- _Dataset records_:

============================================================

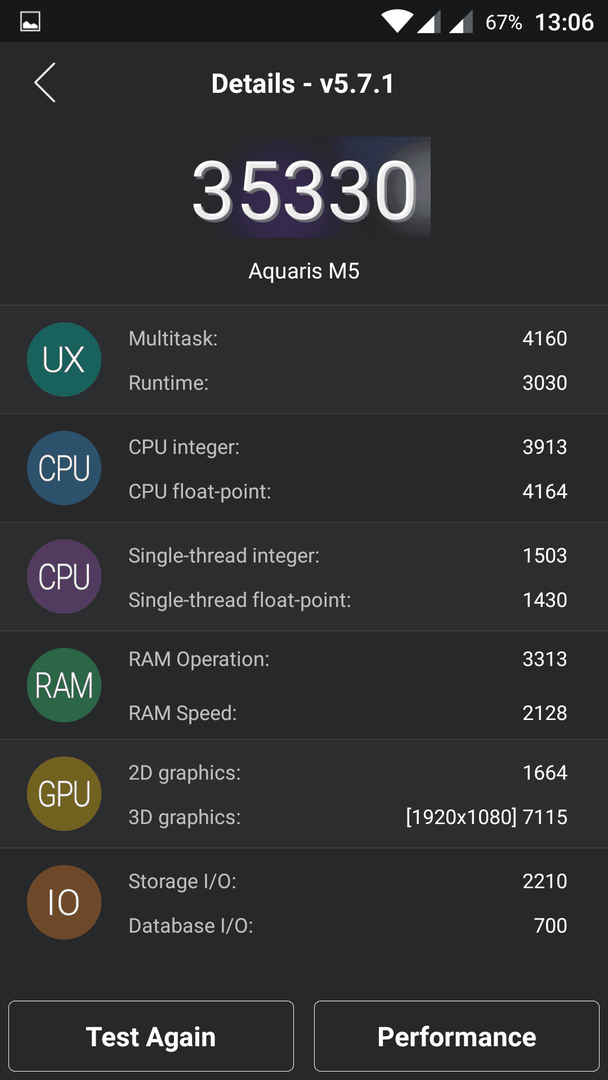Tap the Storage I/O result row
608x1080 pixels.
point(348,881)
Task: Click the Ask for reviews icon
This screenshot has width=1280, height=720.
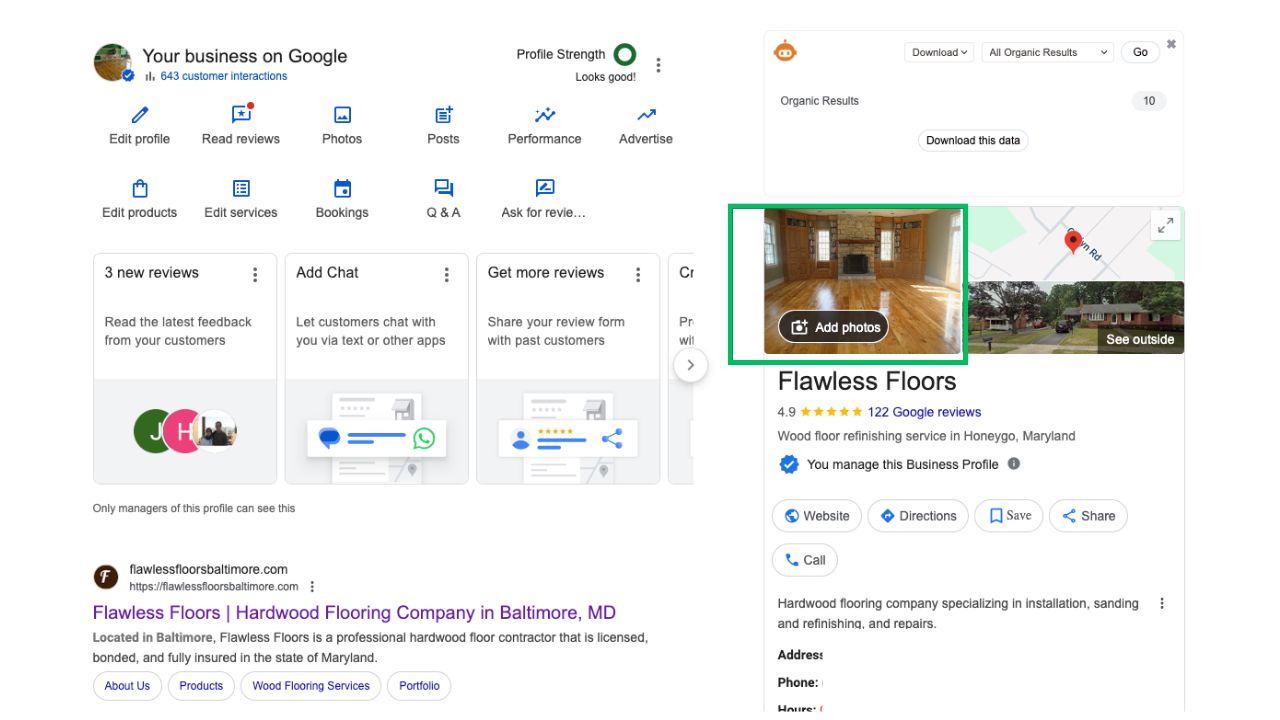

============================================================

Write these lines out again, switching "icon" to "button" and leaving everything else as it is. Leave the pictures out.

- _Reply_:
Tap the Storage I/O result row
608x1080 pixels.
point(348,881)
Task: Click the Ask for reviews button
This screenshot has width=1280, height=720.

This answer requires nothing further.